Besides, our study showed that participants who were professionally active had better scores in the PHS and MC dimensions. Being professionally active may offer a great opportunity to be mobile, in particular outside the period of lockdown. Breaking with measures of social and physical distancing should allow for the improvement of mental and physical well-being, through contact, exchanges with peers, colleagues, and community.

Being born in metropolitan France was associated with better scores in the MC and TI dimensions. Even if in the general population, individuals from sub-Saharan Africa reported better mental HRQL [37], in many other context, such as the COVID-19 pandemic, ethnic minorities are recognized as vulnerable to COVID-19 [51, 52], mostly because of their low health literacy and their precarious life conditions [51, 53], including the high prevalence of comorbidities [54]. Participants born abroad may come from diverse socioeconomic backgrounds compared to those born in Metropolitan France. Variations in income, education level, employment opportunities, and access to healthcare services can influence HRQL scores. Moreover, cultural norms, values, and social support systems can affect perceptions of health and quality of life. Consistent with our study, Drewes and al. underlined that infection, social circumstances, relationship problems, comorbidities (including hypertension), and stigma could have negatively impacted the HRQL of PLWHA [55].

This study has two main limitations. First, this is an observational study carried out using self-reported questionnaires; there could thus be a social desirability bias. However, participants were invited to answer with sincerity, and they were informed that their responses would be analyzed in a non-judgmental way. Second, this was a multicenter study, but we did not test for a possible center effect, given the very small number of participants in some centers (most of which had only one individual included). Given the convenience sampling, this result cannot be extrapolated to all the PLWHA in France or elsewhere.

Conclusion

We found in this study that the HRQL in PLWHA co-infected with SARS-CoV-2 in France was impaired, particularly in the Mental and Cognitive dimension. Several factors, including clinical features (the number of self-reported symptoms, the clinical stage of HIV infection, HIV viral load), professional activity, living in a couple, perceived vulnerability to COVID-19, being born in France, and receiving clear instructions at hospital discharge, are associated with the HRQL in this population at the time of enrolment.
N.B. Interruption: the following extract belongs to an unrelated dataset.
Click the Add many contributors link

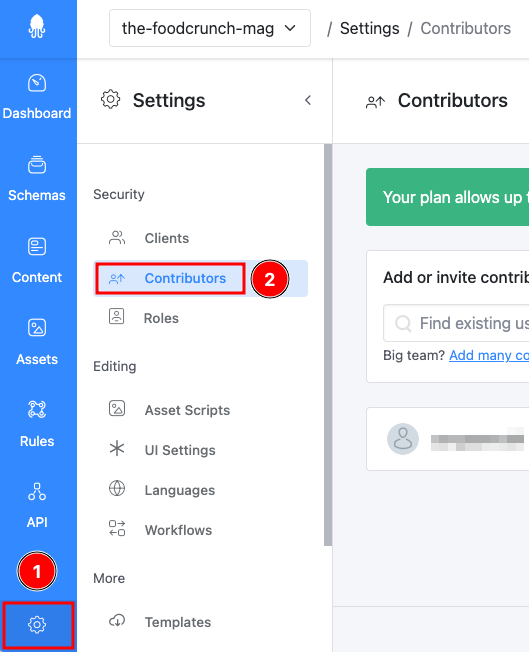tap(489, 356)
Our results offer an opportunity to better inform and educate PLWHA about COVID-19 and caregivers in the context of the pandemic through a combination of stress management and empowerment interventions at the individual, local, national, and international levels. Conducting longitudinal studies to track the HRQL of individuals co-infected with HIV and SARS-CoV-2 over time would provide insights into the dynamic nature of HRQL in this population, including the impact of treatment regimens, viral load fluctuations, and potential long-term effects of co-infection.